Cerebral Metastases as First Clinical Manifestation of Ovarian/Fallopian Tube Carcinoma
Introduction
Recent knowledge on histopathology and genetics have induced a paradigm shift that peritoneal, ovarian and fallopian tube carcinomas are considered as a spectrum of disease originating from the Müllerian duct remnant [1,2]. Intraperitoneal dissemination is the most commonly encountered pattern and initial distant metastasis beyond the liver or lung, including brain, is very rare [3]. Central nervous system involvement occurs as a late manifestation of the disease developing after the initial diagnosis of primary tumor; less than 5 % are of the carcinoma [4-6]. The multimodal treatment with a combination of surgery, chemotherapy and radiotherapy may improve survival but also increase the incidence of brain metastases [4-6]. Diagnosis of brain metastases which precede the diagnosis of ovarian/fallopian tube origin rarely occurs. In such cases, the carcinoma may be remarkable for the small size of the occult primary tumor and the early metastatic spread to the brain, which is ultimately responsible for the patient’s presenting symptoms. Considering the brain as a potential site of metastasis even early in the primary lesion may give a new insight to identify the factors, both host and tumor based, that could make the brain prone to metastasis so early in the disease process.
Literature Review
In a literature review we found 5 single case reports in which brain metastases were present on initial presentation of ovarian/fallopian tube carcinomas before or at the time of diagnosis of primary cancer (Table 1). The poorly differentiated adenocarcinoma accounts for 40%, and the characterized as endometrioid adenocarcinoma, clear cell carcinoma and serous adenocarcinoma only I one case. Metastases prefer the parenchyma rather than the leptomeninges in all cases as previously reported [7,8], usually as a single lesion [9-11], but also multiple in 2 cases [7,12].
Comments
Upon analyzing 12 previous articles on the clinical course of brain involvement in patients without a known primary tumor [13-24], 60-70% of total patients eventually had a primary cancer identified. The most commonly identified source was lung cancer. Other frequently discovered primary tumors include gastrointestinal tumors and melanoma, in approximately 10 to 15% of cases. Primary origin cancers remained unidentified in approximately 30 % of all cases; ovarian/fallopian tube carcinoma was not mentioned in these articles.
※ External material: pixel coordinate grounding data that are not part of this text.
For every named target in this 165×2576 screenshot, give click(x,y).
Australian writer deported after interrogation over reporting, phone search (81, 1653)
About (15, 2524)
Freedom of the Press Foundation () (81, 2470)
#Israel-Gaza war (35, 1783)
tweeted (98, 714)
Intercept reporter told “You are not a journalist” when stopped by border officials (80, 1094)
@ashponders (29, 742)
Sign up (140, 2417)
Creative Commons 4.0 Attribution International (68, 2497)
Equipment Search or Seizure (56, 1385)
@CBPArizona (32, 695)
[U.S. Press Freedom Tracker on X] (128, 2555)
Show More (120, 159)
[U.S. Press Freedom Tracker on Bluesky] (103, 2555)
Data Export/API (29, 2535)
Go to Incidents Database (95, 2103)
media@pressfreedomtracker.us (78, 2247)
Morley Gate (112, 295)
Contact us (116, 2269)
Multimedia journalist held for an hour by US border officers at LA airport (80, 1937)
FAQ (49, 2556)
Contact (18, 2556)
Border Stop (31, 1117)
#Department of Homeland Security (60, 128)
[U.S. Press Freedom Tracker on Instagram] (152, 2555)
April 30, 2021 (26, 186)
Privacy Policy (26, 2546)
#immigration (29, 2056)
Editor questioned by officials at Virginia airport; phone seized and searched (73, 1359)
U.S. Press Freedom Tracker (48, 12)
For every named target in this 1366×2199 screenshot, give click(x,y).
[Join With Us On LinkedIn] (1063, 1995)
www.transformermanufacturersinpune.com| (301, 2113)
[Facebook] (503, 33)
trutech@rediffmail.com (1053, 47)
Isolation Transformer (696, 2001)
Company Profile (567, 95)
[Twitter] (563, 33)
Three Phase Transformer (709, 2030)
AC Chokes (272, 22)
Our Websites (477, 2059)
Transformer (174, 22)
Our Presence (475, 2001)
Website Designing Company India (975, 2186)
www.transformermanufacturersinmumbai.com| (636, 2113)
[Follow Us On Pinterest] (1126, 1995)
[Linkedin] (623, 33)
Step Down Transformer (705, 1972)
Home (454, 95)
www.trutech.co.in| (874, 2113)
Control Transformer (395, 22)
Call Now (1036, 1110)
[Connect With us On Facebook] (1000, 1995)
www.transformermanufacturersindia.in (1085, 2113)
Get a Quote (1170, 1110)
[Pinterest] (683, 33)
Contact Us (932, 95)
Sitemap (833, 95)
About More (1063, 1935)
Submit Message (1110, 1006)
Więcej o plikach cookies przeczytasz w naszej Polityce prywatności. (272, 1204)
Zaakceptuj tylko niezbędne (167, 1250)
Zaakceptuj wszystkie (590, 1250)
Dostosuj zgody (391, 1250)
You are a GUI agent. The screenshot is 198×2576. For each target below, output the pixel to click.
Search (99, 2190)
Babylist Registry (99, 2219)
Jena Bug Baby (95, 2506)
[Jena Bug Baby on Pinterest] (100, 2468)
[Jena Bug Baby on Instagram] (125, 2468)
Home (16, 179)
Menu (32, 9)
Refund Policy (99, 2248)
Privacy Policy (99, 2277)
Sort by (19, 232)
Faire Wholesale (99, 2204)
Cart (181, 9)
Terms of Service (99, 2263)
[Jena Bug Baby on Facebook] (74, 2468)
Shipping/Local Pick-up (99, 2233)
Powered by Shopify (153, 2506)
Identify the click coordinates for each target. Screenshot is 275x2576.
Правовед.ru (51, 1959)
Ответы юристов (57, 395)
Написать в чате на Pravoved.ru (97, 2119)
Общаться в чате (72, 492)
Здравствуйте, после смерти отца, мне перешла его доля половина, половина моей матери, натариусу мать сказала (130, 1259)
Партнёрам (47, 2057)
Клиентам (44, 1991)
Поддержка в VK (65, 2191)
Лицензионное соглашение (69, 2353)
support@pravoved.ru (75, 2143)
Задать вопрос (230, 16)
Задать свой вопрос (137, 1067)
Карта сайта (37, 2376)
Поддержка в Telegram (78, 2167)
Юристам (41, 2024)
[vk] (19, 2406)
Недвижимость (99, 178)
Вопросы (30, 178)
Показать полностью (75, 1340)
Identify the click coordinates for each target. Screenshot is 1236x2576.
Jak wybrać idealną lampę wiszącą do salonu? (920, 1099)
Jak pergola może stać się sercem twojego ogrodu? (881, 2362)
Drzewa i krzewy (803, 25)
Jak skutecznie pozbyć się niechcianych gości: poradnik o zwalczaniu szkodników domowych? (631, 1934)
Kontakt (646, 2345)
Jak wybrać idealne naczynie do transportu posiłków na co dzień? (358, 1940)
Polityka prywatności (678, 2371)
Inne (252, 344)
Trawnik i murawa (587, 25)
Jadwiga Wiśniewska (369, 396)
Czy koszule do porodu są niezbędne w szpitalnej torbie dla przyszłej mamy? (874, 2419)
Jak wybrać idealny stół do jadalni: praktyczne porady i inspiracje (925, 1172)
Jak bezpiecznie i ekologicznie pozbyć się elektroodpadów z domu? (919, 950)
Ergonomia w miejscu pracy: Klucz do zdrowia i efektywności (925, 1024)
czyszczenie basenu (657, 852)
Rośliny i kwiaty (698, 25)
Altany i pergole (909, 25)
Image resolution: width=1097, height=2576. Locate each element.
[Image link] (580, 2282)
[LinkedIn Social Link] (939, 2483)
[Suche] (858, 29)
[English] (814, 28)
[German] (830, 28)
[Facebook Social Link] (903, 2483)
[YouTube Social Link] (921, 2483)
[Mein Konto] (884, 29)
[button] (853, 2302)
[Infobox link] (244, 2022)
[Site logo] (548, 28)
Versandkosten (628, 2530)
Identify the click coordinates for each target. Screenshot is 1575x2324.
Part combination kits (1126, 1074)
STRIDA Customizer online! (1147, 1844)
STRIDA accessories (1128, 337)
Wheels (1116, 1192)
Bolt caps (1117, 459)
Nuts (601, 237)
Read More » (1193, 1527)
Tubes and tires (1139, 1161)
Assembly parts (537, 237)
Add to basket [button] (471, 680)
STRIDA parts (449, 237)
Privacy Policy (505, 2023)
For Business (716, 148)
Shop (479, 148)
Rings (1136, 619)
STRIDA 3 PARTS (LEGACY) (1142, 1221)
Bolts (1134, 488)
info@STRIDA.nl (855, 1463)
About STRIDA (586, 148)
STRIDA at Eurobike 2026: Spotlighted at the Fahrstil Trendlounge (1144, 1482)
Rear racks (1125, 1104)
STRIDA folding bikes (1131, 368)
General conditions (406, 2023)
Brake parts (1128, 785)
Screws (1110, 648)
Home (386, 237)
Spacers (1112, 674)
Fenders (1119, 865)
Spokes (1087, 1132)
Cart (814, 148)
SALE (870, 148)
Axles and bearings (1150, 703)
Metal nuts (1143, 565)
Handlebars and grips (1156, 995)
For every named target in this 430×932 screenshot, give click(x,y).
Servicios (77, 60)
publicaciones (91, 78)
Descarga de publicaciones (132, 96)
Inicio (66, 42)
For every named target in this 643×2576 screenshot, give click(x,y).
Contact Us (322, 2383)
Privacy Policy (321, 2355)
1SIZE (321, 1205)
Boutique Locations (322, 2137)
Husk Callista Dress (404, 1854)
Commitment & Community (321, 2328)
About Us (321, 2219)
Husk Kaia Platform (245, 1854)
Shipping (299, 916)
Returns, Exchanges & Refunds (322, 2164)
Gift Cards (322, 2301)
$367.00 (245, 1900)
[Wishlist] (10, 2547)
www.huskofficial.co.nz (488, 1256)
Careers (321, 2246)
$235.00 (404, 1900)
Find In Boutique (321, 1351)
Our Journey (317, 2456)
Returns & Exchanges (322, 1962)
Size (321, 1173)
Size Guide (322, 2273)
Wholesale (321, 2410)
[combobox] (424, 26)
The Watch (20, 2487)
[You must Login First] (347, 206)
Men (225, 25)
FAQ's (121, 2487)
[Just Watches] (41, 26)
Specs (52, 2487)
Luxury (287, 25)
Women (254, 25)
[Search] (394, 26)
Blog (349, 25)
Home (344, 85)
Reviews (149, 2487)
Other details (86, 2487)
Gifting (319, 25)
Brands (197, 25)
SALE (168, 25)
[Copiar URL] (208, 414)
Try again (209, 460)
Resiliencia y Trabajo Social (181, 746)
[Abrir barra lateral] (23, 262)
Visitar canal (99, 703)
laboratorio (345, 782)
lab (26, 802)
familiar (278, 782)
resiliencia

Brain metastasis may occur via the unique cerebrospinal venous system named as Batson’s plexus. This system consists of veins, sinuses and venous plexuses [25], communicating with the veins around the spinal column, the segmental veins of thoracoabdominal wall, the plexuses and the azygous system of veins of pelvic organ. The main characteristics of the Batson plexus is lack of venous valves. This lack of venous valves causes bidirectional blood flow, and it may play as a route for rostral metastatic spread of tumor, infection or emboli from pelvic organs [26,27].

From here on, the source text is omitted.